When she’s having a hard day Annac says she also turns to her “Tempo sisters” for encouragement, referring to Tempo, the Madison women’s business leadership organization she is a part of. One of the friends she met there, BJ Pfeiffer, calls Annac a “tremendous asset to our community” for her passion not only for her field, but for giving others opportunity. Pfeiffer is founder of the Employability Project, a nonprofit that helps college students who are on the autism spectrum or who have learning disabilities to develop job skills and land internships. Some of the students have trained in lab work at InvivoSciences, and Pfeiffer appreciates how Annac takes the time to show them around and find the best job fit for them. Some have even been hired on as staff.

Annac gives back as well by speaking at the UW–Madison School of Engineering, mentoring students there and serving as a judge in the department’s prestigious Tong Biomedical Design Awards. She wants to see women step into leadership roles and believes in the strength of diverse teams. “[There] will be very difficult challenges we are going to face in the future,” she says. “We cannot exclude any population … Everybody has a contribution, special challenge, special something that they can offer.”

Future Goals

InvivoSciences is looking to continue collaborating with cell manufacturers and those developing biomarkers of drugs to treat various conditions, Annac says. These go well beyond heart disease. Cancer treatments can be especially toxic to the heart, Annac explains, and patients who battle and survive cancer may later be cruelly felled by heart disease. A heart condition that commonly occurs in people with muscular dystrophy can also be affected by drug treatments.

By focusing on these specific populations, smaller clinical trials can be done at much lower cost. Currently the expense of clinical trials is holding back drug development for heart disease, even though it’s the leading cause of death in the U.S.

“If you focus on general populations, the cost of developing the compounds of the drugs is astronomical because you usually need to have thousands of patients to con- firm the efficacy of the drugs and the toxicity/ safety of the drugs,” Wakatsuki explains. By doing smaller targeted studies pharmaceutical companies can more efficiently get drugs approved, which can then potentially be used for treating other conditions.

Still, Annac says that the fact that most pharma teams and venture capital teams are overwhelmingly male poses great challenges for her company in finding funding.

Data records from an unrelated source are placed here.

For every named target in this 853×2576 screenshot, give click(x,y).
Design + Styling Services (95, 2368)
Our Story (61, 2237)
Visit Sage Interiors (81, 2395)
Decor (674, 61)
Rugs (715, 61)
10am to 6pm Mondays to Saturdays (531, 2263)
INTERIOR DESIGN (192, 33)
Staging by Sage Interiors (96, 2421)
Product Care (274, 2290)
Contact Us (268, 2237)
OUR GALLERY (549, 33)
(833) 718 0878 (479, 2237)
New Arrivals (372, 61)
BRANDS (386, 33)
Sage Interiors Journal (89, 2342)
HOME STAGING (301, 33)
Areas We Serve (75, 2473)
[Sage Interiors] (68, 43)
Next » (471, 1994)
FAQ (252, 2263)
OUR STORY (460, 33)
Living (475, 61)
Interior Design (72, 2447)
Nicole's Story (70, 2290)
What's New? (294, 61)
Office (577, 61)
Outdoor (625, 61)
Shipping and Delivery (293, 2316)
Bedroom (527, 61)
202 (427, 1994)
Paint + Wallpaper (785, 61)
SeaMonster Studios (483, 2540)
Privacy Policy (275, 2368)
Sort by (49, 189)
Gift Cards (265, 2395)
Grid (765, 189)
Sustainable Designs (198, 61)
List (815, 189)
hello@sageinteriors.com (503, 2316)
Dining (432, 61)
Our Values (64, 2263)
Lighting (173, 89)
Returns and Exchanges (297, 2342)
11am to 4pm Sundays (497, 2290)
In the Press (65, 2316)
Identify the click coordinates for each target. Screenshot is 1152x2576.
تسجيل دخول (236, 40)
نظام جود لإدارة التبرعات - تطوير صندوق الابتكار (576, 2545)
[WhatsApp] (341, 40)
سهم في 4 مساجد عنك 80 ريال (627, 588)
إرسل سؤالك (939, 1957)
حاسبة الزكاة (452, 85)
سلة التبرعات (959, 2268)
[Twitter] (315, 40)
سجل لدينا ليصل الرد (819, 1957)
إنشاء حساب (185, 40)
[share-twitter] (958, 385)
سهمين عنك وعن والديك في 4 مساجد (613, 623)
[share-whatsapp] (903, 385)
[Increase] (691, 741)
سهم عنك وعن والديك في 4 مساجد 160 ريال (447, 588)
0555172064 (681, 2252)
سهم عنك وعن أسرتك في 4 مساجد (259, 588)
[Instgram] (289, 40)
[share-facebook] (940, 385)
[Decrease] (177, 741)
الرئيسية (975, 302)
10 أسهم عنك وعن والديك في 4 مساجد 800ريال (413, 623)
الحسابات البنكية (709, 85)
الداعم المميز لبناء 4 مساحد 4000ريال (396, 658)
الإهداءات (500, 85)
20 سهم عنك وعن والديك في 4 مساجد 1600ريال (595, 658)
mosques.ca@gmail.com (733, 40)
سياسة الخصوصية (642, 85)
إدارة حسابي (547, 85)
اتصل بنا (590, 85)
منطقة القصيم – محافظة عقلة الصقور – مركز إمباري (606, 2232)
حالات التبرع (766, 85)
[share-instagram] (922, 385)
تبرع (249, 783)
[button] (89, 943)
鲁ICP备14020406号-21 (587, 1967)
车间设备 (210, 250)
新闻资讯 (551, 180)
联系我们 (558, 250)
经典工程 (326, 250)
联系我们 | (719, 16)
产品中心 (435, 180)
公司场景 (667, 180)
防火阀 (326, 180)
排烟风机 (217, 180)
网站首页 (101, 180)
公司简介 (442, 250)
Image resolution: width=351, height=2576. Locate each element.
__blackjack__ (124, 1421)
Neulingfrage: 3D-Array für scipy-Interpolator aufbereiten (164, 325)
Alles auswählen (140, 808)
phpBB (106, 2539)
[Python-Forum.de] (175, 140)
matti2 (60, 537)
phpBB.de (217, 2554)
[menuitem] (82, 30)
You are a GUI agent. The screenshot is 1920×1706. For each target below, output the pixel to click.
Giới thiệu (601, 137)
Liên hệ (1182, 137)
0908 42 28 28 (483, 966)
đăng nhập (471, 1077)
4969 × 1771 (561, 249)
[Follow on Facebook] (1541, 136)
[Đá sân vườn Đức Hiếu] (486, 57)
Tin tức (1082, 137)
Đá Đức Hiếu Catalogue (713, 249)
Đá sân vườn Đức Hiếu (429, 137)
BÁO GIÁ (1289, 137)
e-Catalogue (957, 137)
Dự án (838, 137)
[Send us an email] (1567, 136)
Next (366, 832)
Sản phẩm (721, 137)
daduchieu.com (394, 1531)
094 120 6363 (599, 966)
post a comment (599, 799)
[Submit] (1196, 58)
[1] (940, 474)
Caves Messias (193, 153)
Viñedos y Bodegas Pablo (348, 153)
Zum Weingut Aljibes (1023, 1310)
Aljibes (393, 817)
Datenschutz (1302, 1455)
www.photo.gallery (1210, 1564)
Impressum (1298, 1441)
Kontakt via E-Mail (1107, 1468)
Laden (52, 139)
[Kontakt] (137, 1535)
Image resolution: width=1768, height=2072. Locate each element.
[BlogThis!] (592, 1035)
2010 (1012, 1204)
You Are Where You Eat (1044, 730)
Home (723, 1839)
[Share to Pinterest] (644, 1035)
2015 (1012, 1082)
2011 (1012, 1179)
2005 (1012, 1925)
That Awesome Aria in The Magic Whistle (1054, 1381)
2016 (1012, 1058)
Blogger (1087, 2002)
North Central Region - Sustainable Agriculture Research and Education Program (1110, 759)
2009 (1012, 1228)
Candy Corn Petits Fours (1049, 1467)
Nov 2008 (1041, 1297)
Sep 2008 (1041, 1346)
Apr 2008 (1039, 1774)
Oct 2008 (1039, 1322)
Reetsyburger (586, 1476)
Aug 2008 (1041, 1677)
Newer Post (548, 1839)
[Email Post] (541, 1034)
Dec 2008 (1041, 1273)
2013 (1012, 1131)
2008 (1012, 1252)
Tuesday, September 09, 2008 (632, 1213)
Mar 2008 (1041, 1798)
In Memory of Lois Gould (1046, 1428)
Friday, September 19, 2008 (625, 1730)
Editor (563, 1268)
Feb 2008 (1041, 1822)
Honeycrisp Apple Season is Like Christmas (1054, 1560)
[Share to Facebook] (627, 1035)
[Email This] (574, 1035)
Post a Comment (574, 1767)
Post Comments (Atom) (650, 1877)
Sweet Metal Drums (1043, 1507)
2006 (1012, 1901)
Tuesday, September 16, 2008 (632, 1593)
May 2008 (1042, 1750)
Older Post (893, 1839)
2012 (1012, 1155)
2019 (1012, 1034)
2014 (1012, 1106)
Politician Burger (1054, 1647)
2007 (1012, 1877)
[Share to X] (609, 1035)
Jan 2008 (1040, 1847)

According to a report by the National Venture Capital Association, women make up only 11% of venture capital investment partners. She thinks that women-led venture capital teams would be more willing to invest in women-led companies.

Successful entrepreneurship takes working with a lot of different people, finding investors, maybe even collaborating with the competition to realize a vision, says Annac. “You have to always understand that you can never achieve anything by yourself.”

The memory of her father and the possibility of preventing such untimely deaths motivates her to forge ahead. Especially since, 30 years after his death, there are still few drugs available to treat heart disease.

“I’m not a hero,” Annac says. “I’m just a doer, and a visionary—an entrepreneur.”